Fun with mb_strlen
I noticed the fallback implementation for mb_strlen() that we had in GlobalSettings.php sucked:
function mb_strlen( $str, $enc = "" ) {
preg_match_all( '/./us', $str, $matches );
return count($matches);
}
There are two things to note about this code:
- It doesn’t actually work, because no matches are done — it always returns 1
- Even if you fix it to return the matches, it’s extremely slow and will eat lots of memory by creating a giant array of every character in the (potentially quite long) string
I’m replacing this with a new version which uses PHP’s count_chars() function to count up the ASCII-compatible bytes and multibyte sequence head bytes. It’s still a smidge slower than mb_strlen but it’s… much better than the old one.
/**
* Fallback implementation of mb_strlen, hardcoded to UTF-8.
* @param string $str
* @param string $enc optional encoding; ignored
* @return int
*/
function new_mb_strlen( $str, $enc="" ) {
$counts = count_chars( $str );
$total = 0;
// Count ASCII bytes
for( $i = 0; $i < 0x80; $i++ ) {
$total += $counts[$i];
}
// Count multibyte sequence heads
for( $i = 0xc0; $i < 0xff; $i++ ) {
$total += $counts[$i];
}
return $total;
}
Some quick benchmarks using the UTF-8 normalization benchmark pages (code):
Testing washington.txt:
strlen 31526 chars 0.007ms
mb_strlen 31526 chars 0.114ms
old_mb_strlen 31526 chars 4813.686ms
new_mb_strlen 31526 chars 0.132ms
Testing berlin.txt:
strlen 36320 chars 0.001ms
mb_strlen 35899 chars 0.129ms
old_mb_strlen 35899 chars 6328.748ms
new_mb_strlen 35899 chars 0.127ms
Testing bulgakov.txt:
strlen 36849 chars 0.001ms
mb_strlen 20418 chars 0.076ms
old_mb_strlen 20418 chars 3003.042ms
new_mb_strlen 20418 chars 0.133ms
Testing tokyo.txt:
strlen 36244 chars 0.001ms
mb_strlen 19936 chars 0.071ms
old_mb_strlen 19936 chars 2623.109ms
new_mb_strlen 19936 chars 0.131ms
Testing young.txt:
strlen 36694 chars 0.001ms
mb_strlen 16676 chars 0.063ms
old_mb_strlen 16676 chars 2246.179ms
new_mb_strlen 16676 chars 0.125ms

March 10th, 2007 at 6:13 pm
The usual hack to use strlen(utf8_decode($str)); and rely on anything non 8859-1 to be output as a single question mark.

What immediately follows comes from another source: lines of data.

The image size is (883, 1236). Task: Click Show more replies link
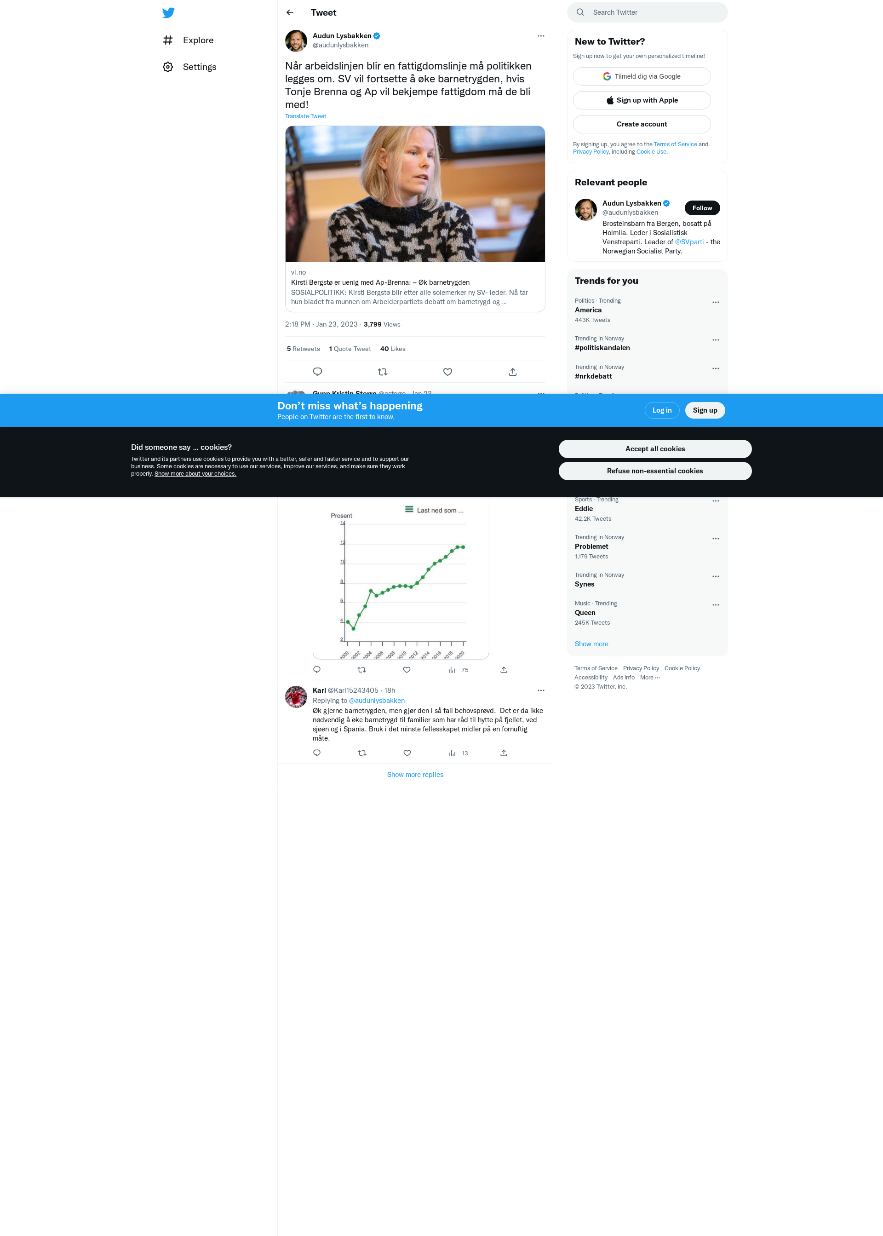click(415, 774)
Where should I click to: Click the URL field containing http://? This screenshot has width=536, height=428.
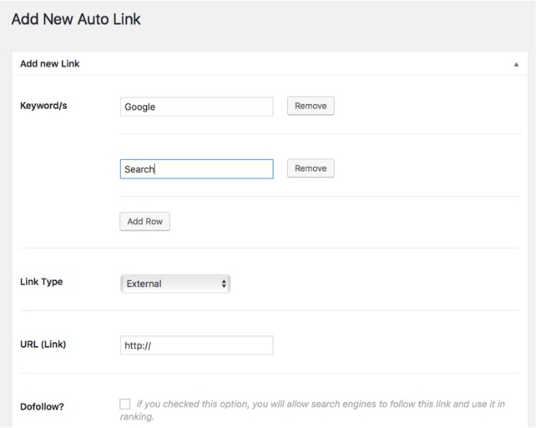point(196,345)
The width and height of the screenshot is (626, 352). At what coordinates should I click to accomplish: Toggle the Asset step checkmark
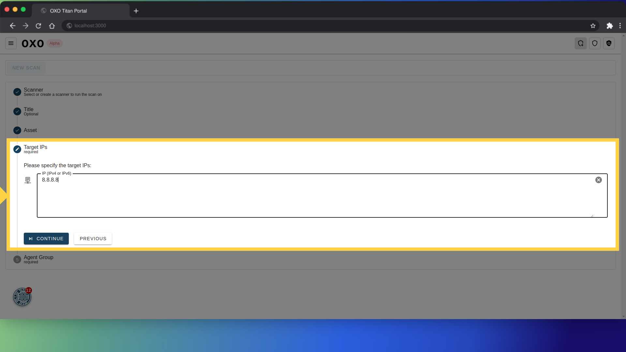click(x=17, y=130)
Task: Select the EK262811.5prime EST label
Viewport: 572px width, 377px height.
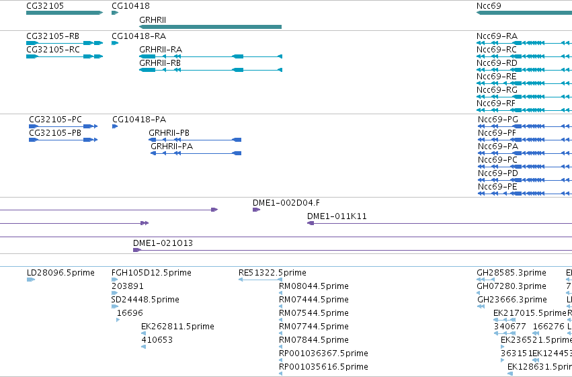Action: (177, 327)
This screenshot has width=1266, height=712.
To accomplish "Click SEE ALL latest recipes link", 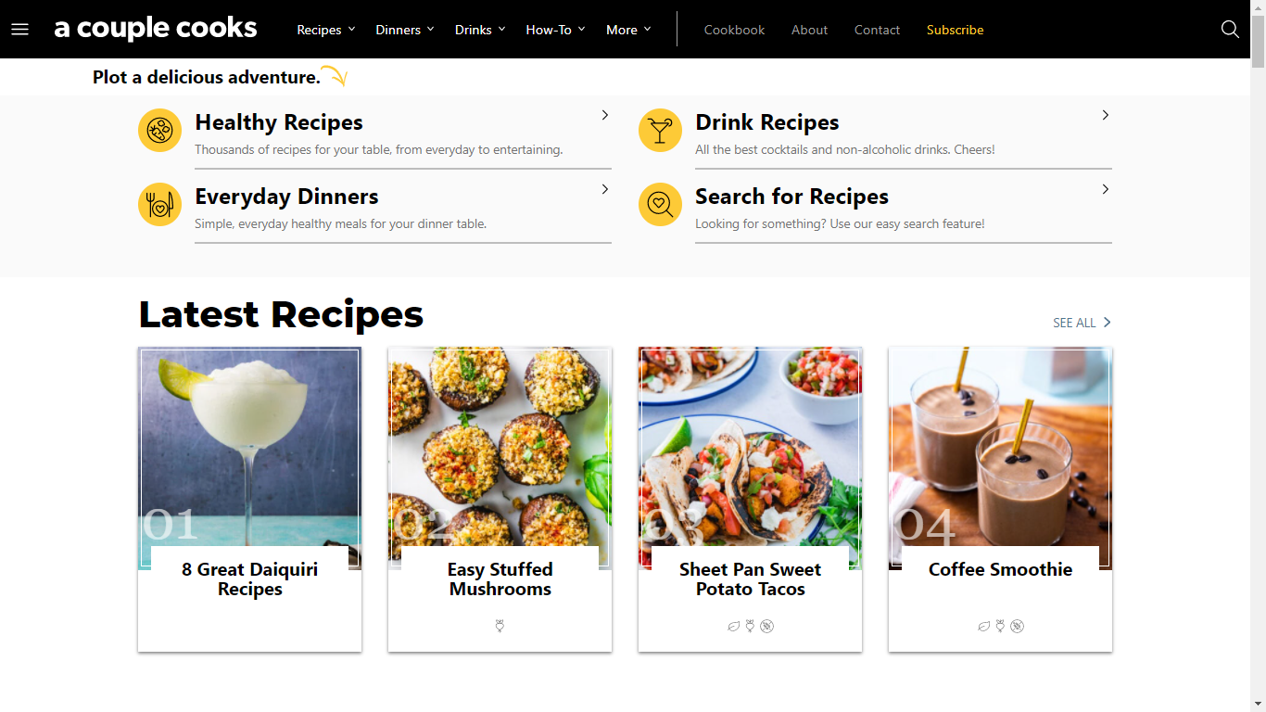I will tap(1082, 323).
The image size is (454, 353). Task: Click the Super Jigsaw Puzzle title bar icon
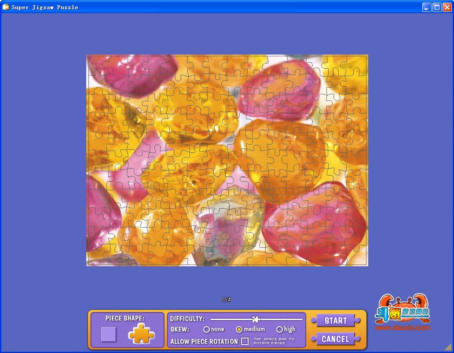(6, 7)
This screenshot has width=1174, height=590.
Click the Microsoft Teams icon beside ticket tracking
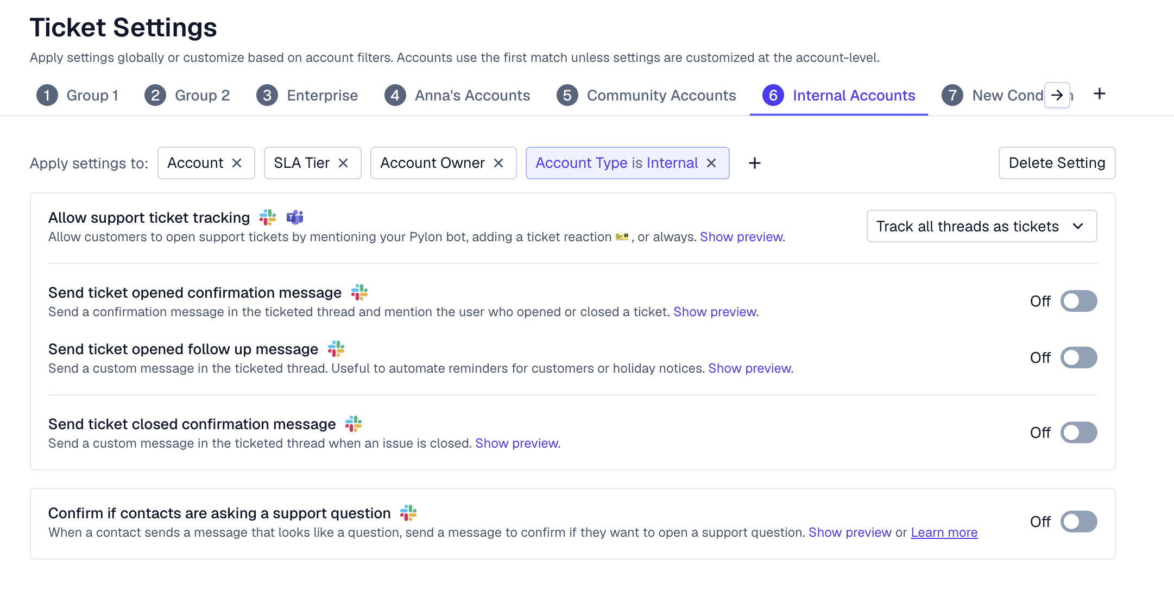pyautogui.click(x=295, y=217)
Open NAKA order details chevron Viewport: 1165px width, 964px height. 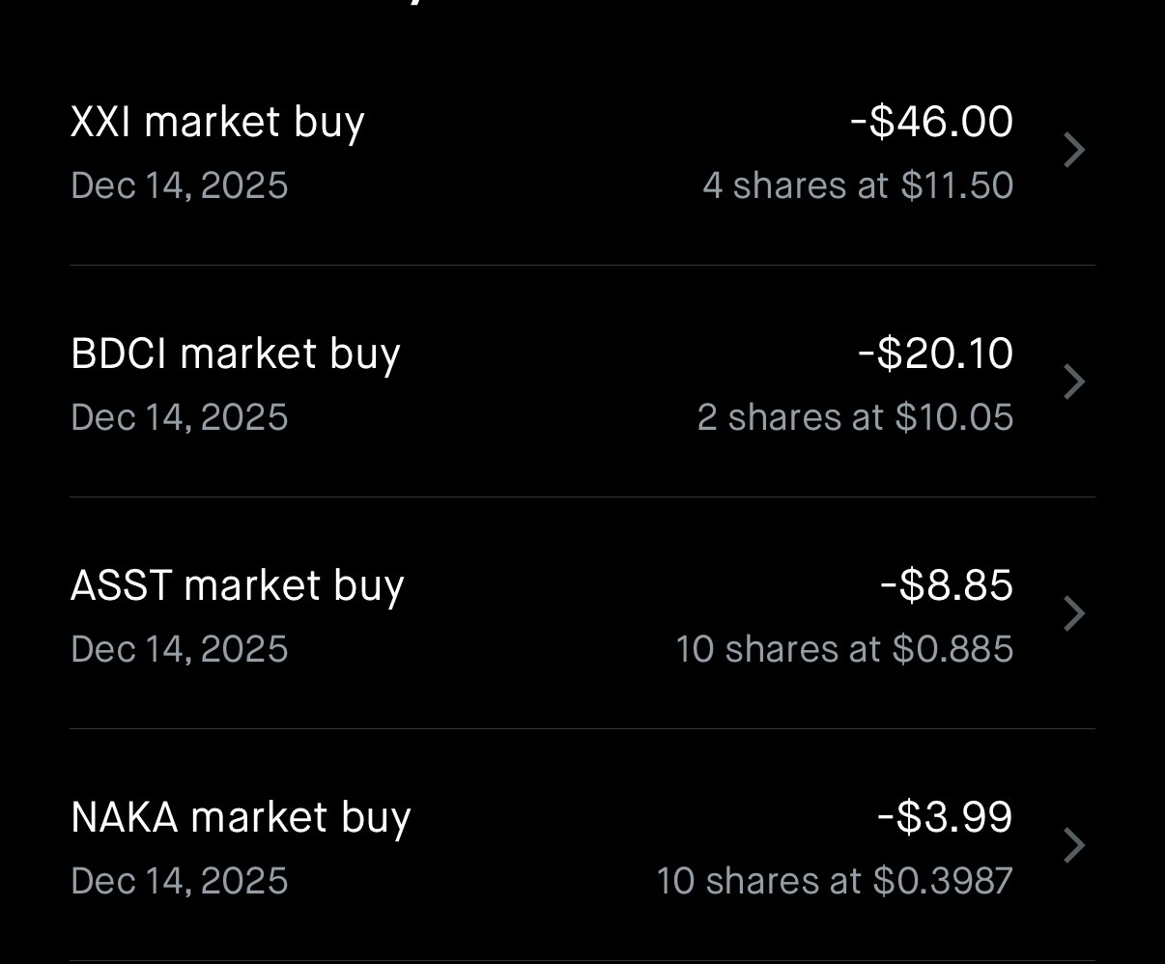(1074, 846)
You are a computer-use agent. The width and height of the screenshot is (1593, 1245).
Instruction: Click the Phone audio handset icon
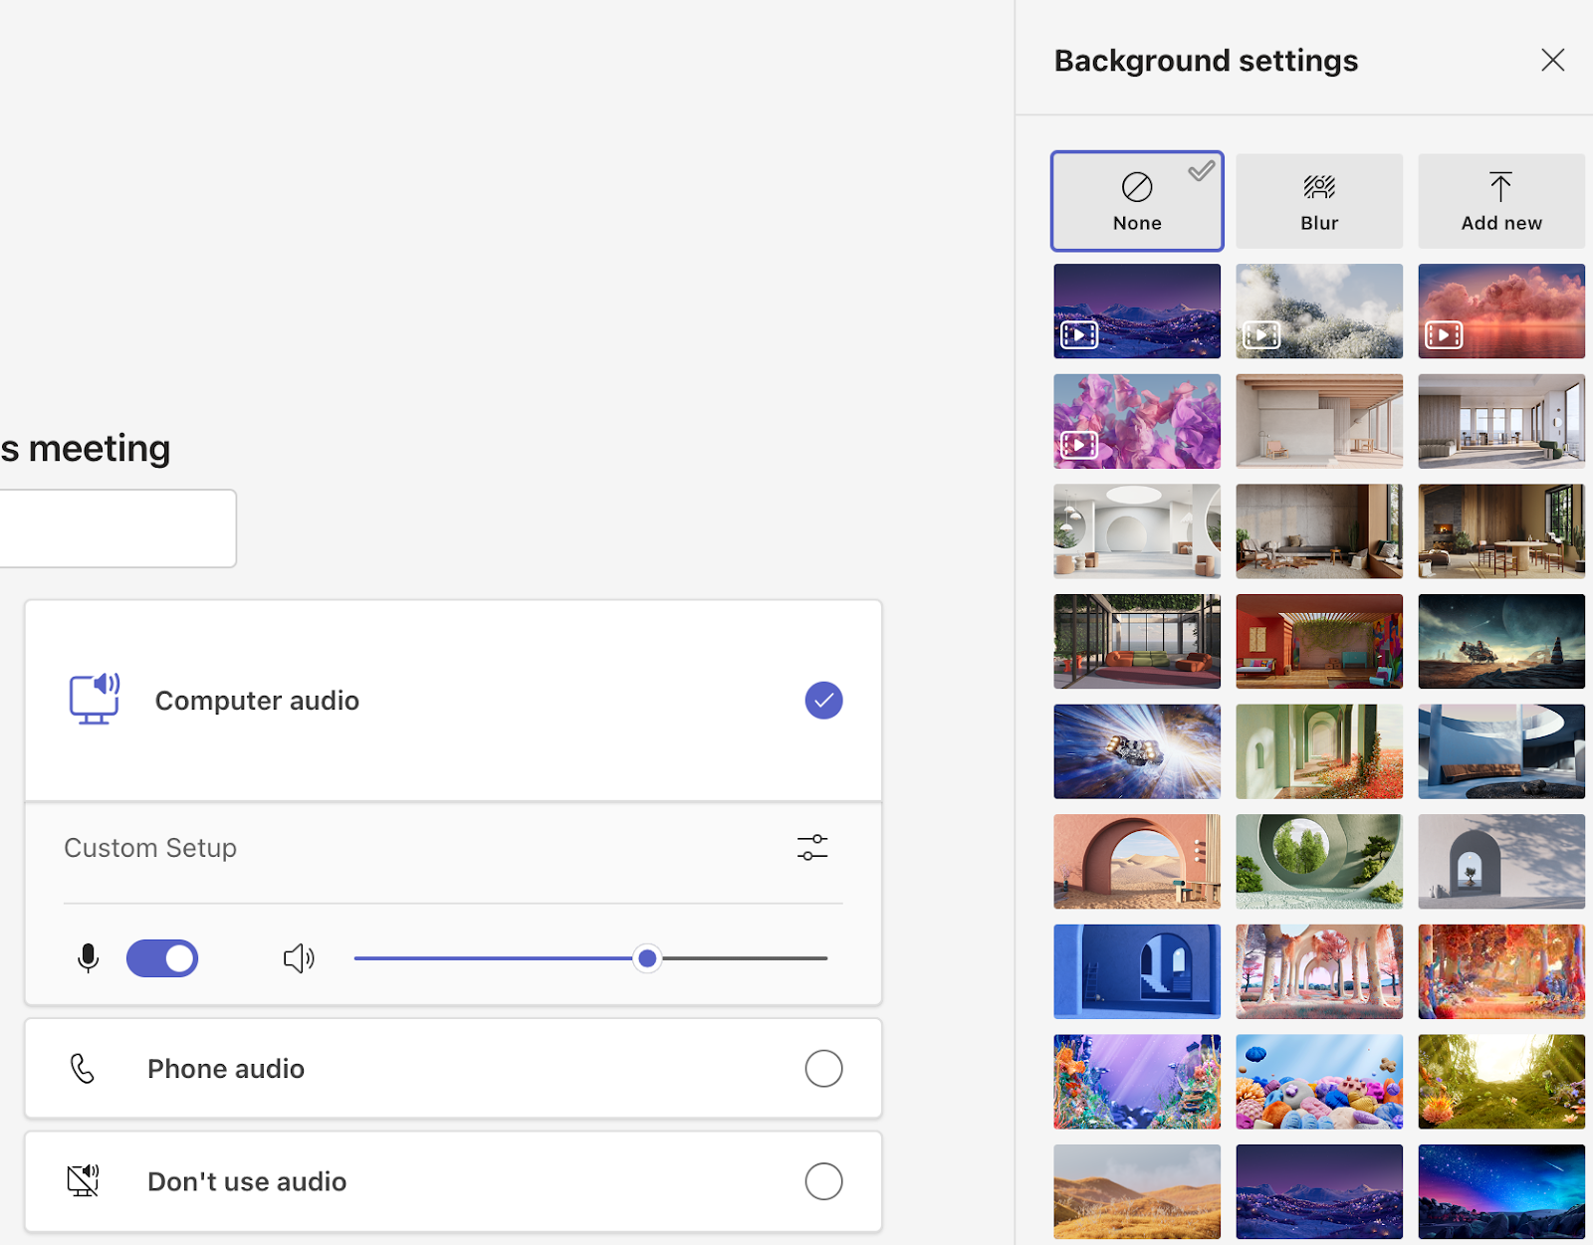pyautogui.click(x=82, y=1068)
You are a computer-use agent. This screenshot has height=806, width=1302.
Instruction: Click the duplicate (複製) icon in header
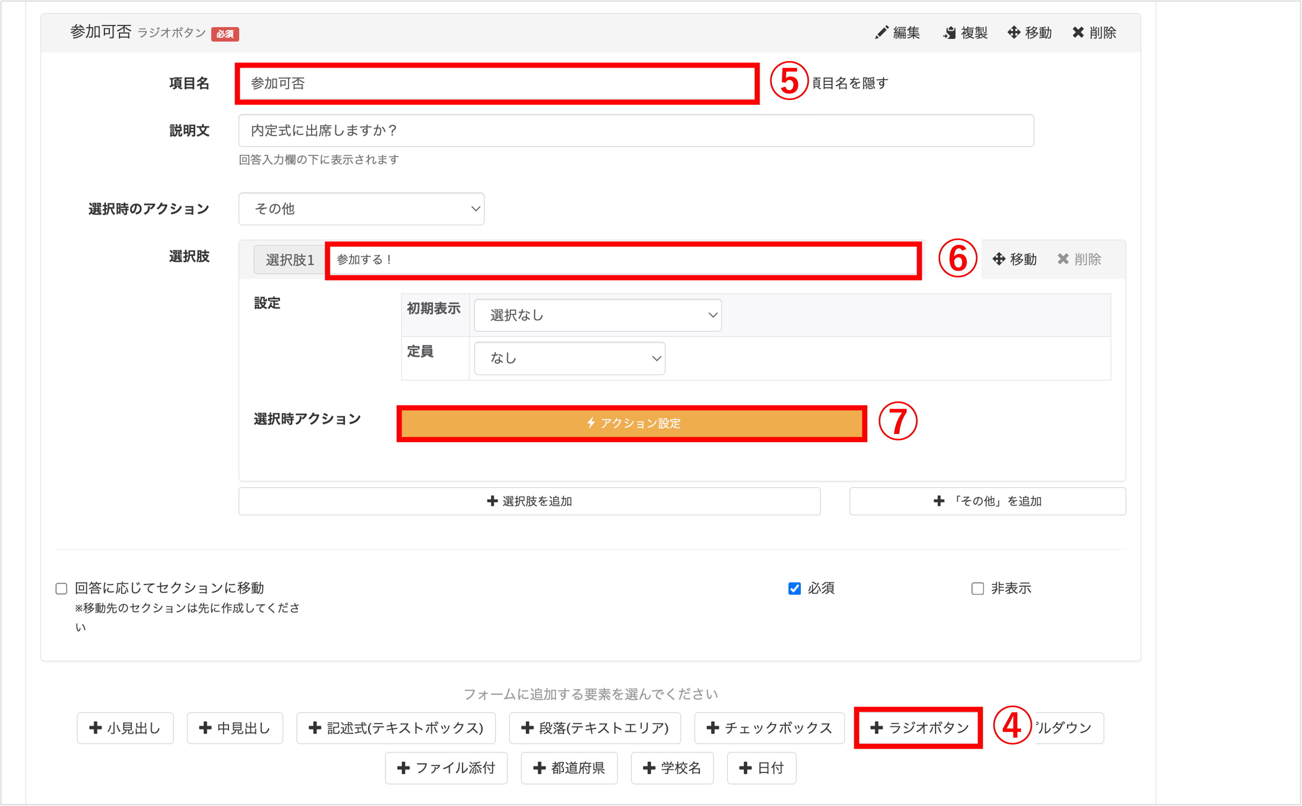coord(949,33)
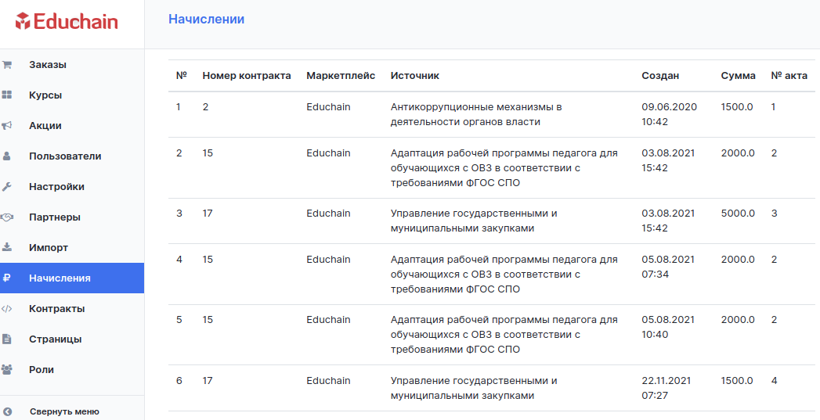Click the Создан column header
This screenshot has width=820, height=420.
[660, 76]
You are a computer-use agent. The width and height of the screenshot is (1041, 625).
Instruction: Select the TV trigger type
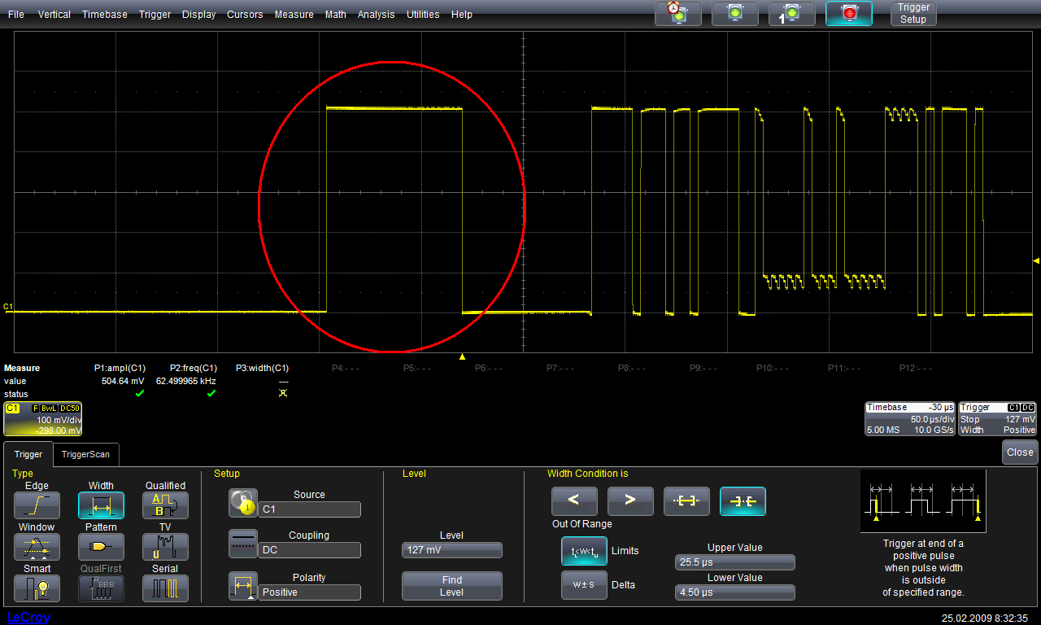coord(165,546)
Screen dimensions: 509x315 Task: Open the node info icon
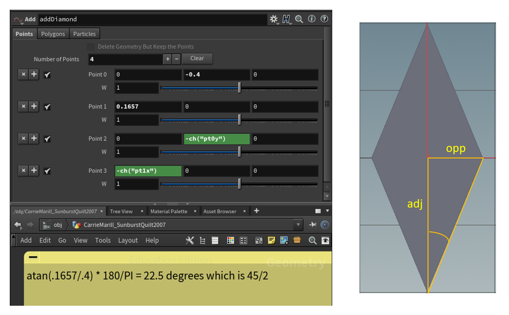pyautogui.click(x=312, y=19)
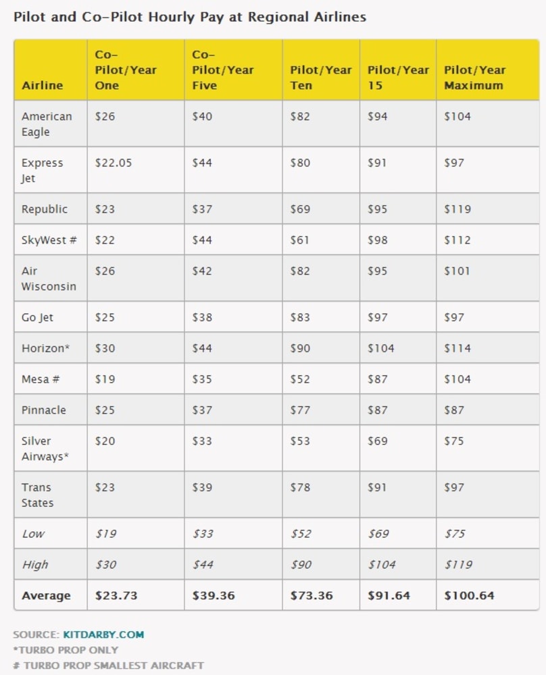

March 12th, 2007 at 11:42 am
Hm, that’s clever too.
Turns out it’s actually slower than my count_chars() method, though, on article-size strings. (By about a factor of 4 for primarily-ASCII text, or three or two for 2-byte and 3-byte-per-char ranges.)
Your method is faster for short strings… but all are well under a millisecond on my 2.33 GHz Core Duo test box for long strings, and under a tenth of a ms for the short strings, so it perhaps gets into splitting hairs.